The town's lore comes from the Plaza and from the Valley. Residents will point you to the precise corner of the Plaza where Todd painted the flag the night before the raising — a back room of the Sonoma Barracks. They'll tell you about the morning Vallejo, in full dress uniform, offered the Bear Flaggers his own brandy while waiting to be taken to Sutter's Fort. About Buena Vista's 1857 vines and the rootstock Haraszthy brought back from Europe that started a wine industry. About Jack London writing The Valley of the Moon at Beauty Ranch in Glen Ellen up the road, and dying there in 1916 with the manuscript of a Sonoma novel on the desk. Coast Miwok, Pomo, and Wappo families lived in the Valley for thousands of years; the 1838 smallpox epidemic that swept through the Sonoma Valley remains the heaviest layer of that long history.

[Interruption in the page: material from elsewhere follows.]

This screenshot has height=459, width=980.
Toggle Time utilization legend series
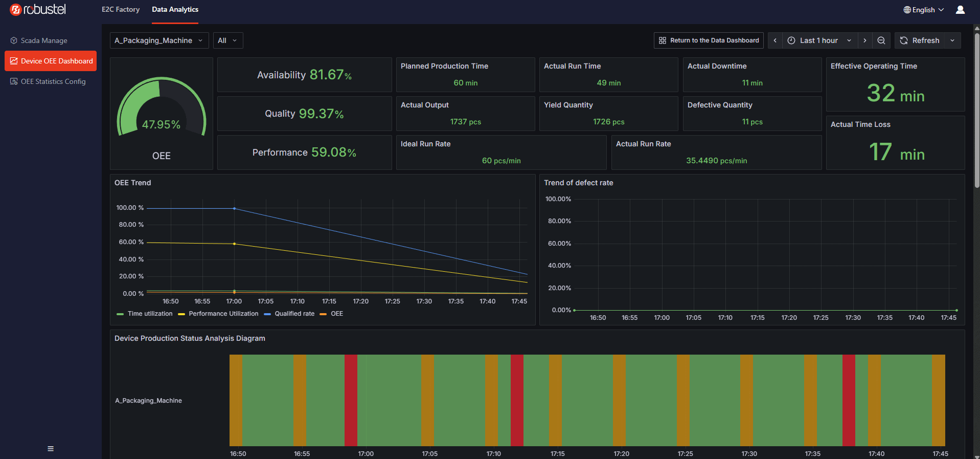(x=145, y=314)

Walk Sonoma Plaza today and the town is still organized around it: the adobe ring on every side, Mission Solano on the northeast corner, the Sonoma Barracks beside it, the Toscano Hotel and Swiss Hotel along the north edge, the Sonoma Hotel of 1880 to the west, the Bear Flag Monument standing on the northeast lawn where Todd's flag went up. The Plaza is a National Historic Landmark district. Beyond it the Sonoma Valley AVA runs north toward Glen Ellen and the Mayacamas; the Sonoma Coast lies forty miles west on the Pacific. Where California began — and where the flag was born.

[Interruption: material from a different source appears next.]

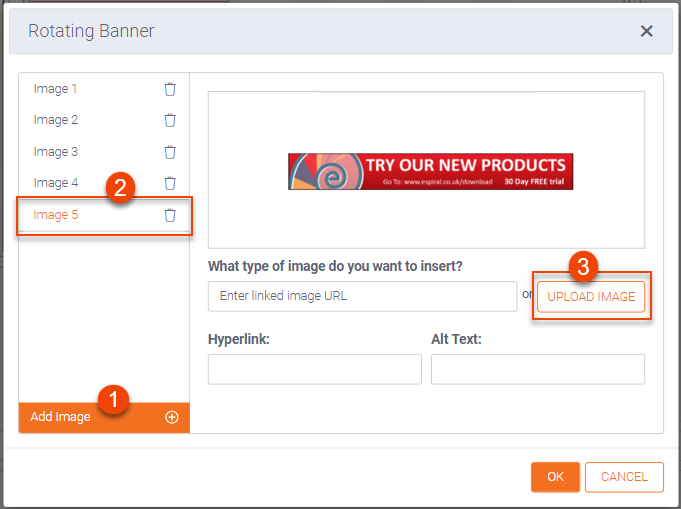Screen dimensions: 681x509
Task: Delete the highlighted Image 5 via trash icon
Action: tap(170, 215)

Why People Visit Sonoma California
Sonoma is the rare California town where the state's earliest chapters are still standing on the same square. Visitors come for the Plaza — the largest town plaza in California — and the adobes that ring it. They come for the Bear Flag Monument and the story of the 25-day California Republic. They come for Mission San Francisco Solano, the last of the California missions. They come for Buena Vista and the Sonoma Valley AVA, where California's premium wine country began. And they come because Sonoma is, in the most literal way, where California started.